Review of atmospheric stability estimations for wind power applications

Wind energy has experienced rapid growth in the energy market over the last two decades, and this growth would not have been possible without the development of wind turbines that have wide swept areas and tall wind masts that extend beyond the surface boundary layer. Thus, power production is now affected not only by the main characteristics of wind (shear and turbulence) but also by atmospheric conditions that were previously disregarded. Moreover, at these scales, atmospheric conditions become a key factor in the wind energy industry. Atmospheric conditions can be defined in terms of atmospheric stability. In the literature, several criteria based on different parameters have been proposed to classify this stability. Understanding the atmospheric stability condition is a key factor for improving wind energy assessments, accurately estimating the vertical wind profile, producing wind power, and forecasting wind conditions, and such data are relevant in other areas, such as contaminant dispersion modeling, in which wind fields are required. This paper systematically reviews the different parameters for estimating atmospheric stability and the criteria for classifying this stability. In addition, the effect of atmospheric stability in wind power areas (wind profile, energy production, and wake) are discussed.
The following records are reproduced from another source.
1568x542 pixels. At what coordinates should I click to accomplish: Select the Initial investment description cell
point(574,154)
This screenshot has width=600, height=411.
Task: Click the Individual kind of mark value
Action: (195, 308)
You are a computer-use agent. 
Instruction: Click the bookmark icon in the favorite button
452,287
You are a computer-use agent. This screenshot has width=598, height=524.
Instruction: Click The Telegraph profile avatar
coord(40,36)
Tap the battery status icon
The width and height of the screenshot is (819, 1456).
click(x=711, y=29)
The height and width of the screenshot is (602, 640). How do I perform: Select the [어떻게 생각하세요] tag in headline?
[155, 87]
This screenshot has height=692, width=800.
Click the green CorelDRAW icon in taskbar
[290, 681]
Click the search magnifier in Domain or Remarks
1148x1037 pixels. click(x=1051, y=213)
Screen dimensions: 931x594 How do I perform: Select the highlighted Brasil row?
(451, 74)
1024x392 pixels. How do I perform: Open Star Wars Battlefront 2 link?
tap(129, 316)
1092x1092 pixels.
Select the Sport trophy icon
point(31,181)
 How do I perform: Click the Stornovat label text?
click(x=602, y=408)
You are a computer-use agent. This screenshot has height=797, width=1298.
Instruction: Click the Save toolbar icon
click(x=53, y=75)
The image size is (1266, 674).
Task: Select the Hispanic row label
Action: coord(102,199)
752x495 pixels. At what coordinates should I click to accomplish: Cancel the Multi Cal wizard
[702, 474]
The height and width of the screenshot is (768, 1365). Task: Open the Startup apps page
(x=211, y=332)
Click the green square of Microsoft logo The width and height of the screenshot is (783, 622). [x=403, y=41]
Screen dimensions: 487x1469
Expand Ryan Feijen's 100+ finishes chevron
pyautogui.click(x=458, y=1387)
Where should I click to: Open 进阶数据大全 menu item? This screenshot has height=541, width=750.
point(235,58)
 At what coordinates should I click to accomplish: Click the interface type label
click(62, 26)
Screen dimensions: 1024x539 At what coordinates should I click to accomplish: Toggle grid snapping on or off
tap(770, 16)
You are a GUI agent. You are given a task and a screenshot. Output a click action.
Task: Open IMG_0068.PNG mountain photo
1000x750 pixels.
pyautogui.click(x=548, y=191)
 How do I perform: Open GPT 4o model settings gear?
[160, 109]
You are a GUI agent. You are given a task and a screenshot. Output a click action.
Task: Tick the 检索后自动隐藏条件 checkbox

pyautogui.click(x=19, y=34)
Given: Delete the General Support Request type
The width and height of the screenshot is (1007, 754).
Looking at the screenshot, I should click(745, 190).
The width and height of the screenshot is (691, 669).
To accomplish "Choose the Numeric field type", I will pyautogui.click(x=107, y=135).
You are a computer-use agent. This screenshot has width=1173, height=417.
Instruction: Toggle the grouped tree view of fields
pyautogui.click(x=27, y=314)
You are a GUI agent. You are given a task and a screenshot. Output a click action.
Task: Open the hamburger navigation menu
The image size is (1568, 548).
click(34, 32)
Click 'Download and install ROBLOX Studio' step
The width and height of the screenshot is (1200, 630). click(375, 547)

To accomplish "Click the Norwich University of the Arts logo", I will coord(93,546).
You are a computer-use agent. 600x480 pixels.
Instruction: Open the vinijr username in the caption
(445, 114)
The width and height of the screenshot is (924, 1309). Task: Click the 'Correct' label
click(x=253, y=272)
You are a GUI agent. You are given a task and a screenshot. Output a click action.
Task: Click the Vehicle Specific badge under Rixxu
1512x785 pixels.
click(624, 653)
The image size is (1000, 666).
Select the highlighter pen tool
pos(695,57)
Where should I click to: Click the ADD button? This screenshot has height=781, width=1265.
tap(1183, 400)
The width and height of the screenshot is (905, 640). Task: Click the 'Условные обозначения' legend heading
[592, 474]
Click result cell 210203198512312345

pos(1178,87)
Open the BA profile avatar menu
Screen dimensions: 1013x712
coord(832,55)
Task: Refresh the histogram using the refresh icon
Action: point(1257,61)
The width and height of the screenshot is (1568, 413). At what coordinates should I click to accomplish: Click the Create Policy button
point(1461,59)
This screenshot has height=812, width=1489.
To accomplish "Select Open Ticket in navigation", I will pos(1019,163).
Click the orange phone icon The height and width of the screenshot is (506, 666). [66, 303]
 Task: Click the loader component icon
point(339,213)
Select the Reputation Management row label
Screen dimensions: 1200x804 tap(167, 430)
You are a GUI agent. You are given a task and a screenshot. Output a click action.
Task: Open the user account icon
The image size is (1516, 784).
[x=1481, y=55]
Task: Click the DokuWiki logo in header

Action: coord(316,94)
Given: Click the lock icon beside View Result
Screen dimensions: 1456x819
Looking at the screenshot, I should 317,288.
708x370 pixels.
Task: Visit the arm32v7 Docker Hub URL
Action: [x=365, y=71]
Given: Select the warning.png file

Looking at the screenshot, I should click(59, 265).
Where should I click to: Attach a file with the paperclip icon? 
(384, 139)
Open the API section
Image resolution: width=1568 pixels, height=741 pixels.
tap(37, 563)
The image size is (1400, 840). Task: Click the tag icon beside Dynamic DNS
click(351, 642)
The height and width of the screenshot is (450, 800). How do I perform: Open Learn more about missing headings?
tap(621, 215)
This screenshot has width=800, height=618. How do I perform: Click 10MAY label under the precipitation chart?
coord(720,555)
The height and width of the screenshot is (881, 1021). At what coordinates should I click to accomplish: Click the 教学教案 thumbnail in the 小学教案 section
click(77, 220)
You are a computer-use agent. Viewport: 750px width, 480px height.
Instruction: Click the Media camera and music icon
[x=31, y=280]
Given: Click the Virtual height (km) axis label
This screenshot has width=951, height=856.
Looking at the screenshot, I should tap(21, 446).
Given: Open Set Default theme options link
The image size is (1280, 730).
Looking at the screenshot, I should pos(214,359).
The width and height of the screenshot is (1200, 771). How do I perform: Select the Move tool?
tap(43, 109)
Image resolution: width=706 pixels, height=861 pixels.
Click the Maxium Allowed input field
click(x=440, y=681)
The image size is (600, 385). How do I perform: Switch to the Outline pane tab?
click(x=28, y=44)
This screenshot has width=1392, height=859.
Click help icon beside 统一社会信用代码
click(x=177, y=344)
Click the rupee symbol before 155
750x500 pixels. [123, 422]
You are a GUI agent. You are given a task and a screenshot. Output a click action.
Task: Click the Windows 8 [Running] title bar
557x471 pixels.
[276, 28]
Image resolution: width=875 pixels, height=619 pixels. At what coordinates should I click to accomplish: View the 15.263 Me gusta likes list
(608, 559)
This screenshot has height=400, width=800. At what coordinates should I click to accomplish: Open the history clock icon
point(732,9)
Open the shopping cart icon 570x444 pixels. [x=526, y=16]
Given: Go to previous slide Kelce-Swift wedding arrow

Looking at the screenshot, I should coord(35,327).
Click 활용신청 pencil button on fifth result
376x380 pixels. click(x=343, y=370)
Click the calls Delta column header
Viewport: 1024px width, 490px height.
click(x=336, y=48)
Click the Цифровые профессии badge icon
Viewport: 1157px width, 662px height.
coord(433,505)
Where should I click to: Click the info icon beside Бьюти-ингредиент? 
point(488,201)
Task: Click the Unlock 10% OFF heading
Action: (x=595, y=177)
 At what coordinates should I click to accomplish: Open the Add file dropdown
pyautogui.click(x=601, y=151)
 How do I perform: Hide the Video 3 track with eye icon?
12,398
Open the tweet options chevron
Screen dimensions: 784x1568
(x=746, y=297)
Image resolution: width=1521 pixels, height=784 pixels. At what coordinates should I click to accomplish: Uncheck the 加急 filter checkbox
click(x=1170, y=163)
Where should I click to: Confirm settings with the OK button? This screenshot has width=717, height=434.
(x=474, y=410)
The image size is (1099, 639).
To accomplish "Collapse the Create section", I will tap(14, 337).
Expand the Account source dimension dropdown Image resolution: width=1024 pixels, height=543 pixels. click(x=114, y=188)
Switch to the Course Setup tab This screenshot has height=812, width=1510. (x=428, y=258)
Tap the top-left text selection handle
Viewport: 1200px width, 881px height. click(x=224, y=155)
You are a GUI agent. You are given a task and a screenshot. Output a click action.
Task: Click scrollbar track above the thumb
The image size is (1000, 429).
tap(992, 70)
Current research highlights that atmospheric stability will play a key role in the expansion of the wind energy industry. •A literature review of atmospheric stability estimation criteria is presented.•Atmospheric stability is gaining relevance in wind energy and other areas.•Dynamic wind parameters can improve wind power forecast and assessment.•Atmospheric boundary layer is highly related to wind velocity profile.•Impacts of atmospheric stability on power generation depend on site conditions.